= Carl Lerner =

American film editor, director and educator (1912–1973)

Carl Lerner (17 June 1912 – 26 August 1973) was an American film editor, director and educator whose career bridged New York's post‑war documentary movement and Hollywood's studio and independent features, earning recognition for his editorial work on 12 Angry Men (1957) and for directing the civil‑rights drama Black Like Me (1964).

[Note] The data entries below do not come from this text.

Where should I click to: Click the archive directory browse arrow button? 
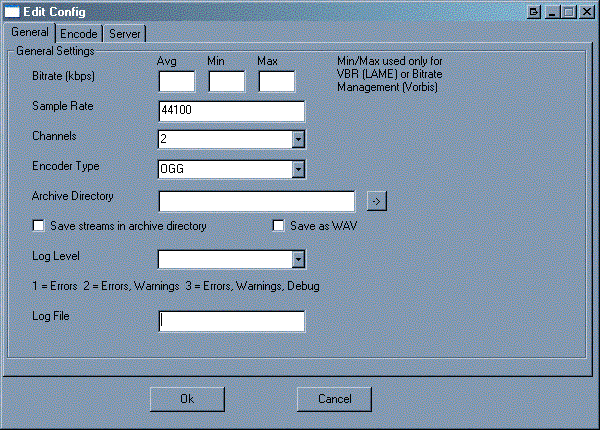(376, 201)
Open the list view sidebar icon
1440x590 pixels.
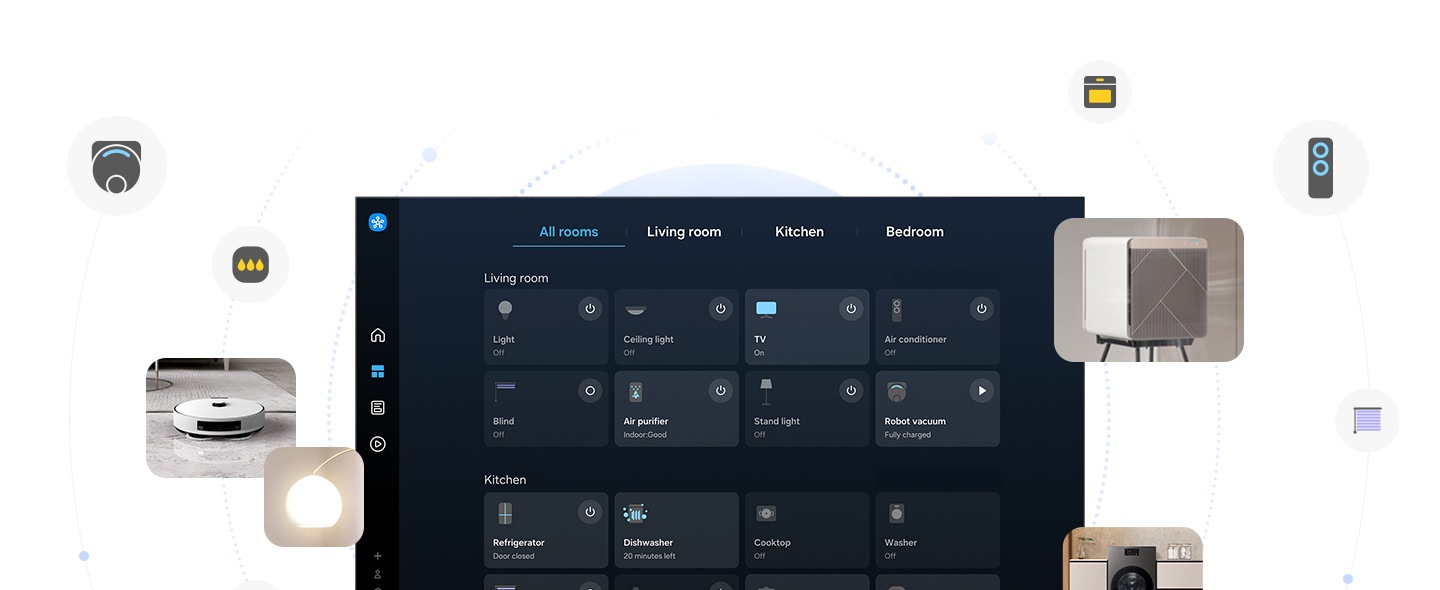coord(377,408)
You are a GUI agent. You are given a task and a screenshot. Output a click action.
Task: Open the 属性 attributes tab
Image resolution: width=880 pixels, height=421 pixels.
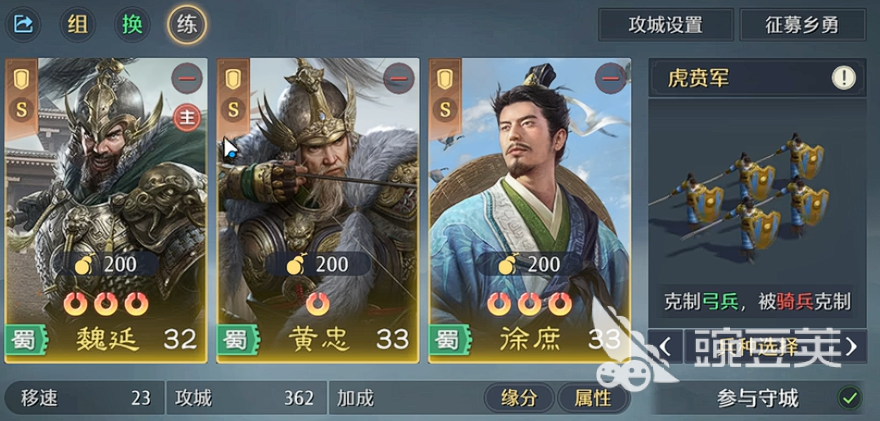pyautogui.click(x=593, y=399)
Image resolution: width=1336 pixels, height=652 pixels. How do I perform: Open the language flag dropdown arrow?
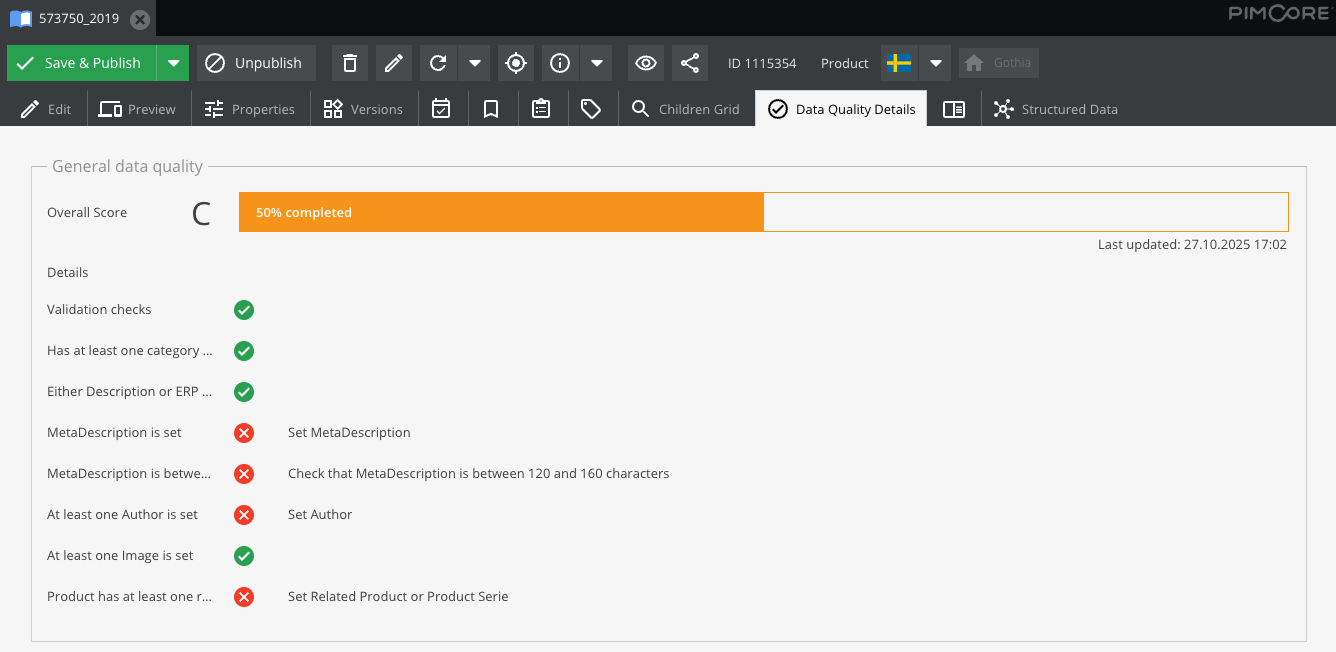click(935, 63)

==Early life and education==
Lerner was born in Philadelphia, Pennsylvania, on 17 June 1912 to Russian‑Jewish immigrant parents. He earned a degree in theatre arts at Temple University in the early 1930s, where he also staged student productions. After acting with Philadelphia and New York repertory companies, he moved behind the scenes as a stage director before entering film in the late 1940s.

==Career==
Lerner’s first credited feature was Cry Murder (1950) for Columbia Pictures, initiating a prolific decade that included the docu‑fiction On the Bowery (1956), which won the Grand Prize for Documentary at the Venice Film Festival and the 1957 BAFTA for Best Documentary.
His taut cutting of Sidney Lumet’s courtroom drama 12 Angry Men (1957) has been widely cited for intensifying the film’s claustrophobic tension through an accelerating pattern of shot lengths.
Despite critical success, Lerner’s progressive politics led to his gray‑listing during the Hollywood blacklist, making him one of the few East‑Coast editors named in the era’s anti‑Communist campaigns.
Continuing freelance, he cut The Fugitive Kind (1959), Requiem for a Heavyweight (1962), The Swimmer (1968) and Alan J. Pakula’s thriller Klute (1971).

In 1964, Lerner made his solo directing debut with Black Like Me, adapting John Howard Griffin’s best‑seller into a stark account of segregation‑era racism. Alongside film work, he taught editing at New York University's Tisch School of the Arts, influencing a generation of editors, including Paul Barnes of Ken Burns’ Florentine Films.

Among Lerner's significant editing credits are the melodrama Cry Murder (1950), 12 Angry Men (1957), Middle of the Night (1959), The Fugitive Kind (1959), Requiem for a Heavyweight (1962), The Swimmer (1968) and Klute (1971); his directing credits include the short documentary American Homes (1949) and Black Like Me (1964).

==Personal life==
Lerner married Austrian‑born writer, Gerda Lerner, in 1941; they had two children and often collaborated, with Gerda co‑writing Black Like Me. Diagnosed with a malignant brain tumour in 1972, he died in New York City on 26 August 1973, aged 61.